**TASK:**
With the pictures set aside, return the lines below exactly, beginning at the first and ending at the line containing "Click the UBU-Colina Clinic logo".

◆ ◆ ◆

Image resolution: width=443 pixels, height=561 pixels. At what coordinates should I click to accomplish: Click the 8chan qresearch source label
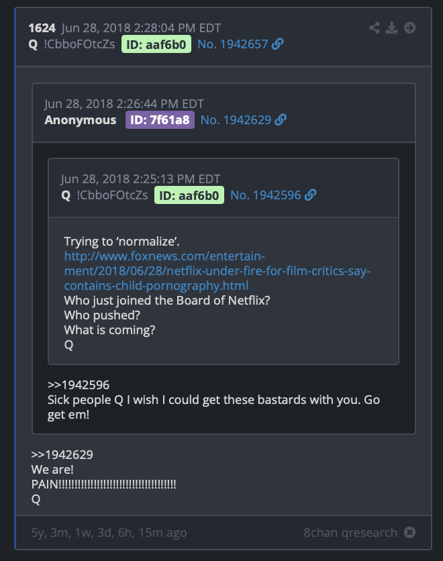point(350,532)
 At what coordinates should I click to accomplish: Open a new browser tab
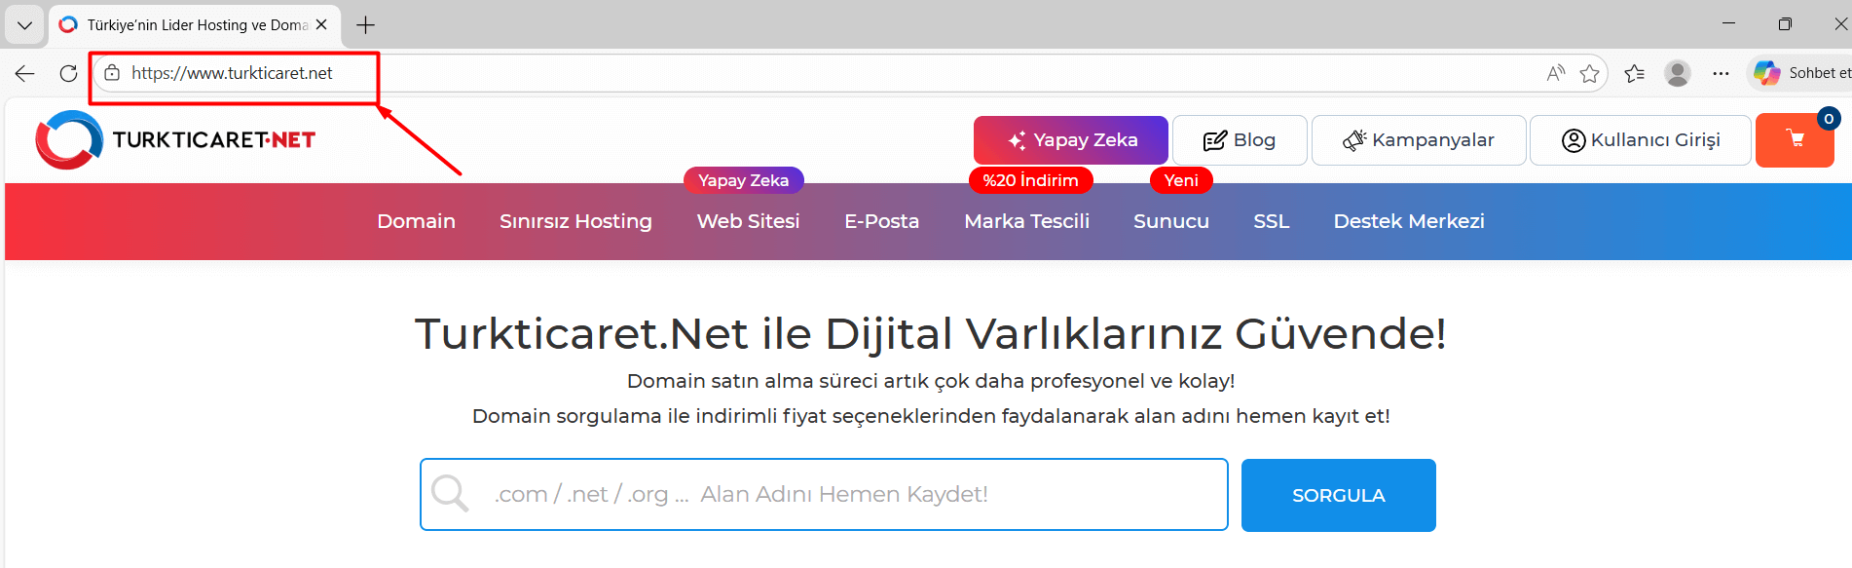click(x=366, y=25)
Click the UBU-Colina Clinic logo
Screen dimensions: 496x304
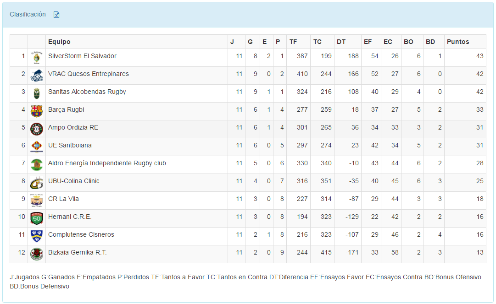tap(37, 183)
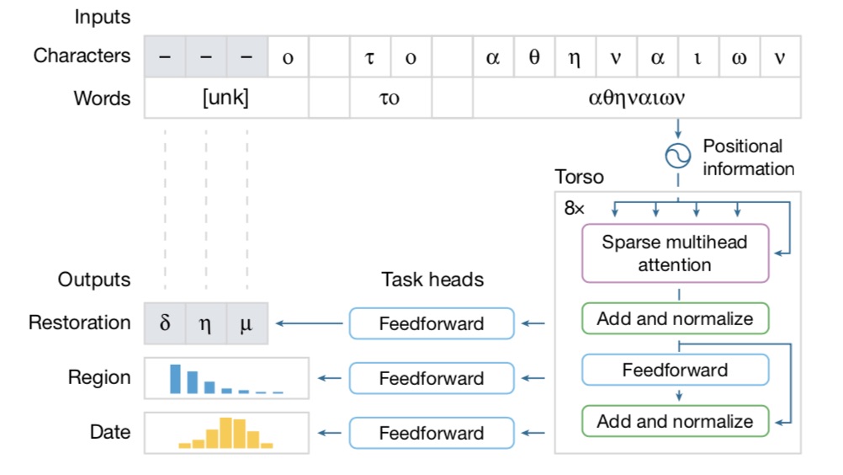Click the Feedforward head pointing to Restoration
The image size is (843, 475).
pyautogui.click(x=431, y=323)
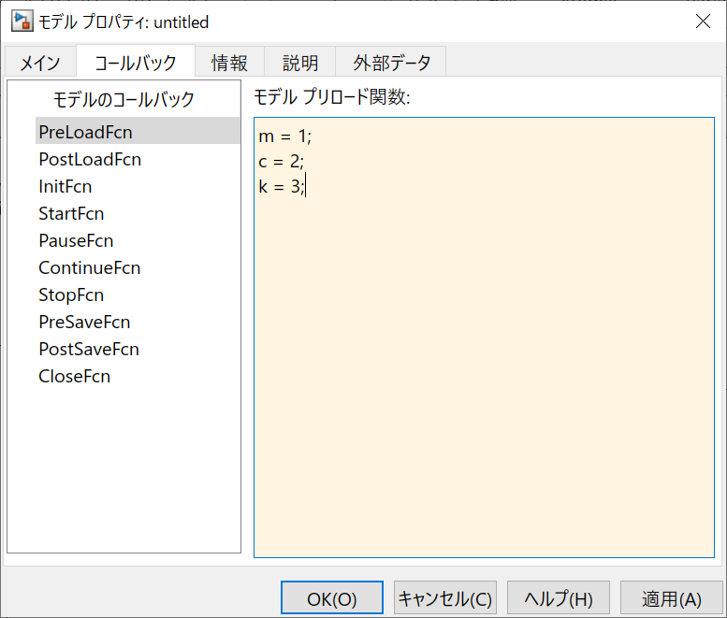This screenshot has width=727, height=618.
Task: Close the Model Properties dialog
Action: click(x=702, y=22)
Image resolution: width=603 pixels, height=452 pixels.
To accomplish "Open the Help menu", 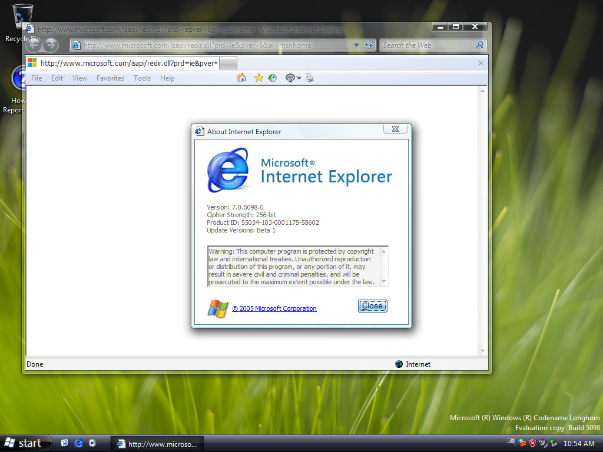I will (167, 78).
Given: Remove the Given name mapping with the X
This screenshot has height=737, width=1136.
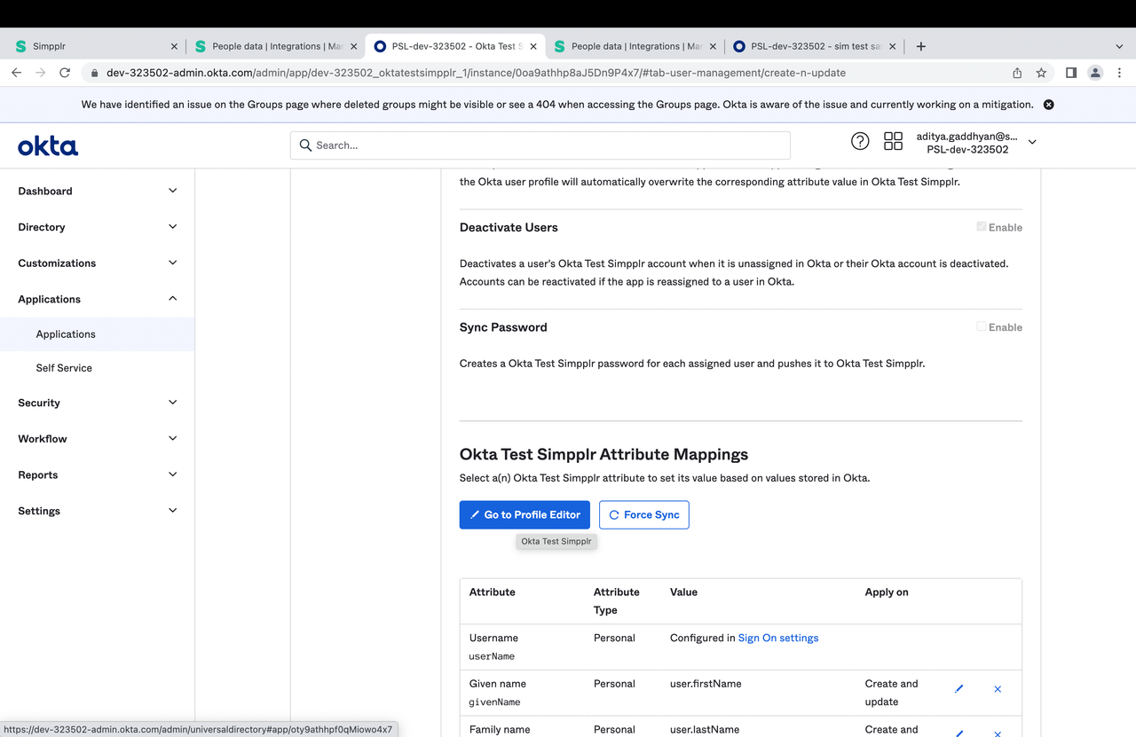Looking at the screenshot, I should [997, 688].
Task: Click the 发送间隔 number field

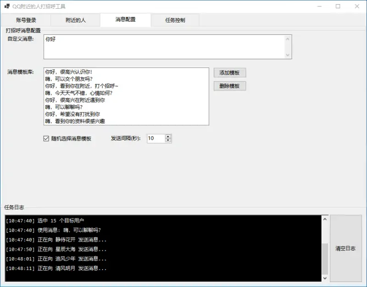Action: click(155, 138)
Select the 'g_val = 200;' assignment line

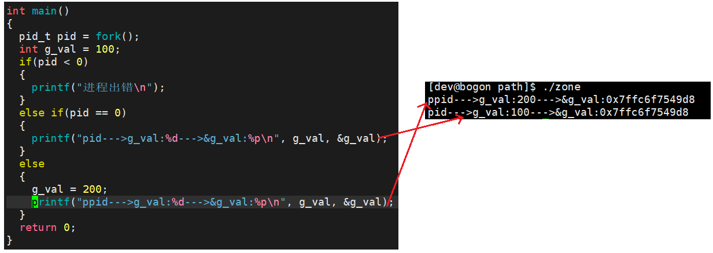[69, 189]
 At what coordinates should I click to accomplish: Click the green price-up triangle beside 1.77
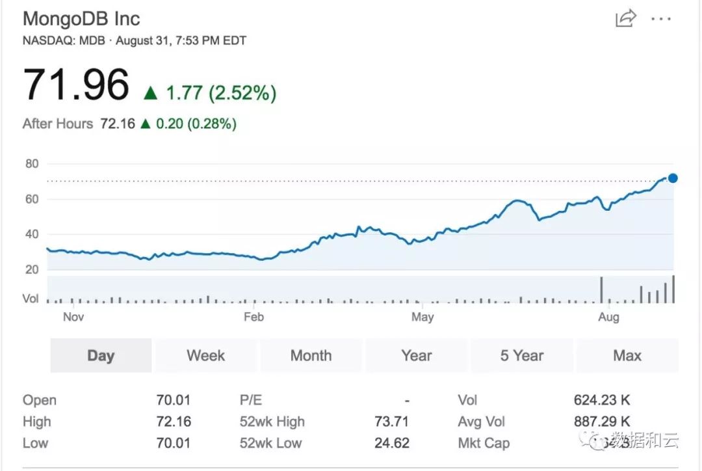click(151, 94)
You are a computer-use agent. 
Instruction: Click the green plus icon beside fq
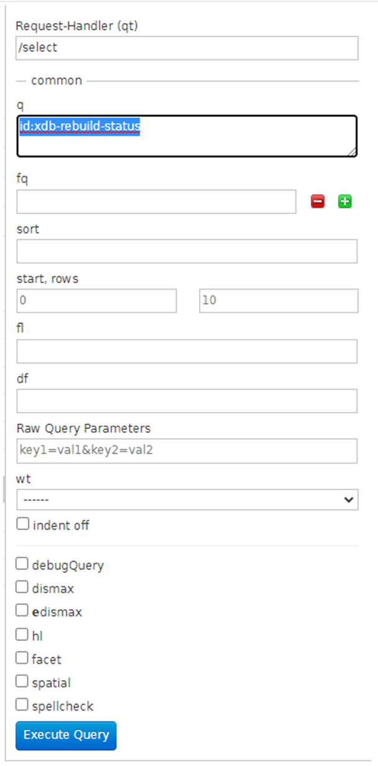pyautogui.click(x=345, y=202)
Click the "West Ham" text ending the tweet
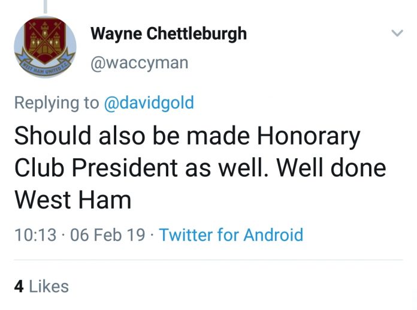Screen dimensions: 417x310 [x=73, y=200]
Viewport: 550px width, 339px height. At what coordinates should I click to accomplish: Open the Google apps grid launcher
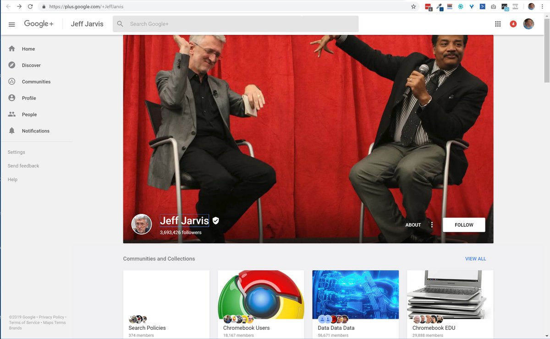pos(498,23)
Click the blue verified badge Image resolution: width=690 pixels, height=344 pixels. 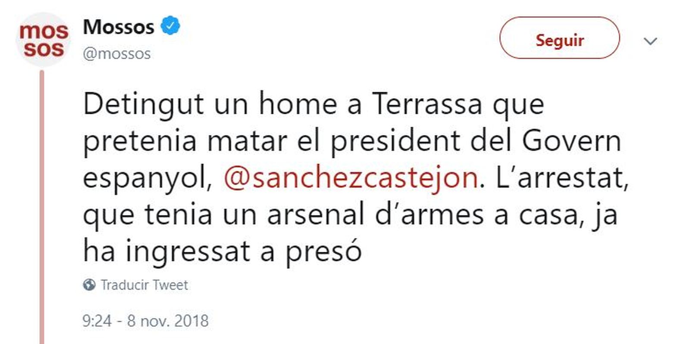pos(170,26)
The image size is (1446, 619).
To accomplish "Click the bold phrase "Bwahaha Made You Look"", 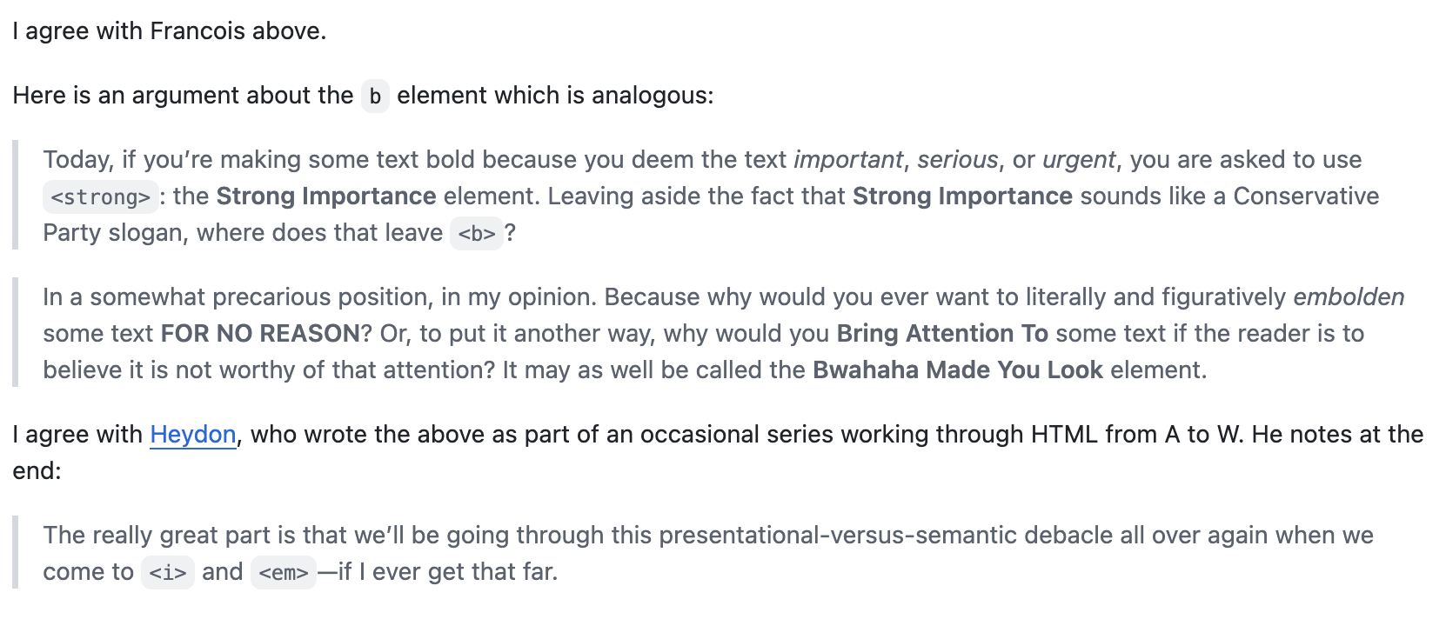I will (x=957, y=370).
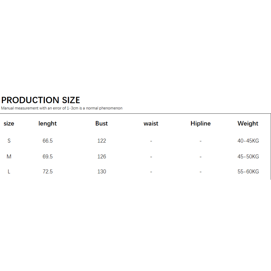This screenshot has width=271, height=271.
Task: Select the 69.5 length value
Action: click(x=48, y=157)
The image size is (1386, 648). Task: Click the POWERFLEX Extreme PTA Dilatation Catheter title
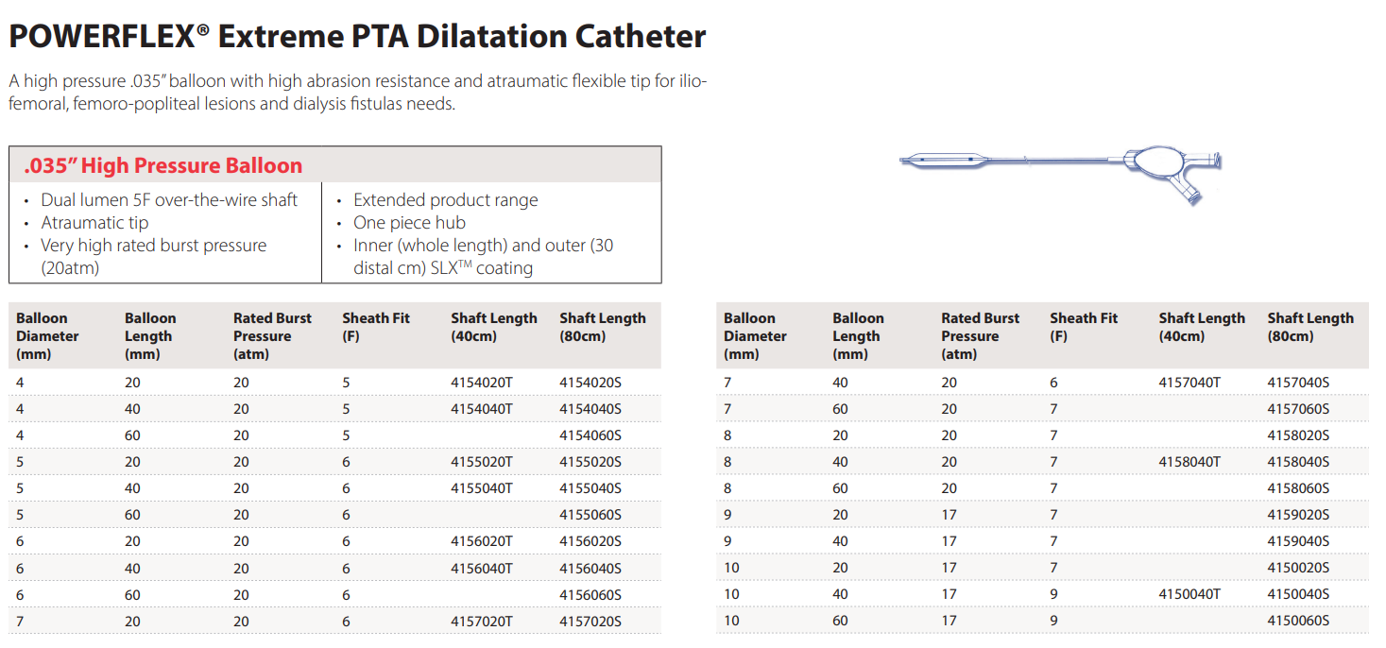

◆ ◆ ◆

**ANSWER SECTION:**
Image resolution: width=443 pixels, height=561 pixels. At what coordinates should I click to accomplish: Click the 8chan qresearch source label
point(350,532)
 At what coordinates should I click to accomplish: Open a new browser tab
click(x=366, y=25)
Click the UBU-Colina Clinic logo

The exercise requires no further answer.